Eppure Charlot, nonostante la sfiori più volte, non assume mai politicamente il tema del proletario; ciò che vediamo, è un proletario ancora cieco e mistificato, definito dalla natura immediata dei suoi bisogni e dalla sua alienazione totale nelle mani dei padroni.
Così l’uomo-Charlot si trova ancora al di sotto della presa di coscienza politica: lo sciopero per lui è una catastrofe perché minaccia un uomo accecato dalla fame e non raggiunge mai la condizione operaia se non nel momento in cui il povero e il proletario coincidono sotto i colpi della polizia. Dal punto di vista storico, Charlot riprende l’operaio della Restaurazione, disorientato dagli scioperi, preso dal problema del pane e in tutto questo incapace di adottare insieme agli altri operai una strategia collettiva.

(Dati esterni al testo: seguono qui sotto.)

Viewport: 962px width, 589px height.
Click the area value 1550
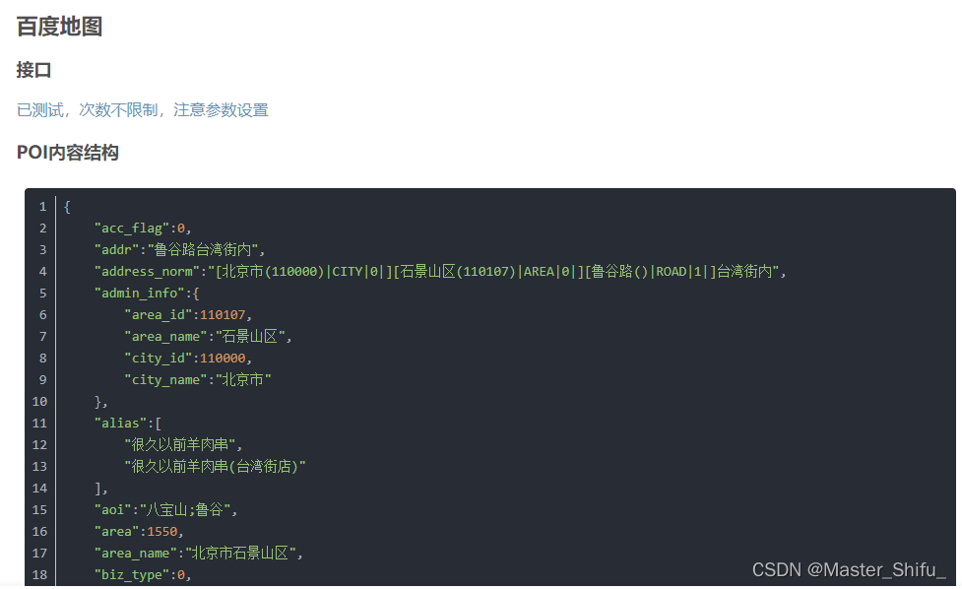[x=162, y=531]
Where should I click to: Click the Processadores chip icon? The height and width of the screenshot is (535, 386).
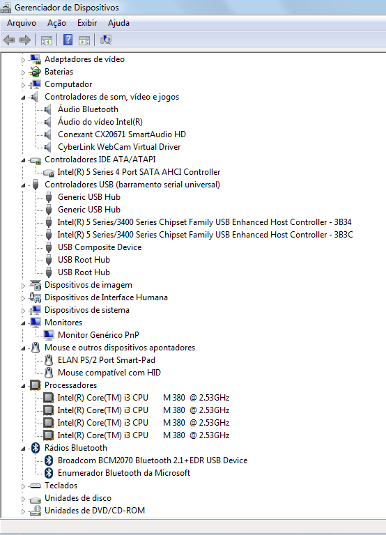click(36, 385)
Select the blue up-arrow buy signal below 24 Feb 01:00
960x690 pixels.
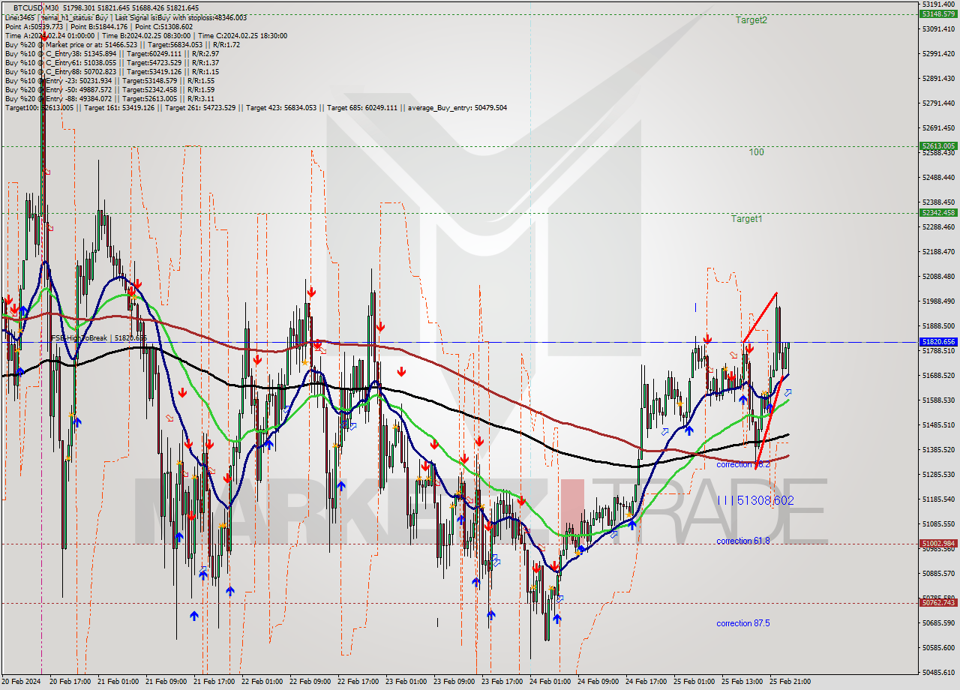(557, 620)
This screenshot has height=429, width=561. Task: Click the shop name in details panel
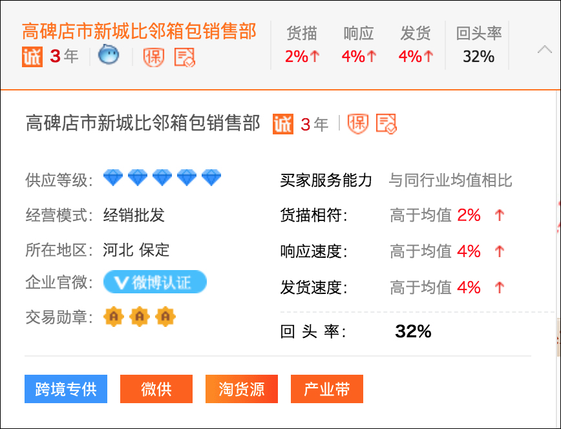click(143, 123)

Ma è proprio questa rappresentazione del proletario a creare un’immensa forza rappresentativa. Opere che rappresentano l’operaio già impegnato nella lotta cosciente, inquadrato sotto il partito e la causa socialista, ci informano sì della realtà politica necessaria per un mondo migliore, ma hanno meno forza estetica di ciò che vediamo rappresentato in Tempi moderni.
Vedere qualcuno non vedere è il modo migliore per vedere intensamente ciò che egli non vede
Ma l’uomo-Charlot è alienato anche in altre situazioni, come quando nella sua cella conduce la vita ideale del piccolo borghese, il suo atteggiamento però lo scredita completamente e subito si ritrova nell’alienazione. Così questo uomo, sfugge a tutto e alla fine nell’uomo non investe che l’uomo solo. La sua coscienza politica non inquadrabile, anarchica e discutibile politicamente, rende Tempi moderni e il personaggio di Charlot una delle rappresentazioni della rivoluzione meglio riuscite a livello artistico e cinematografico.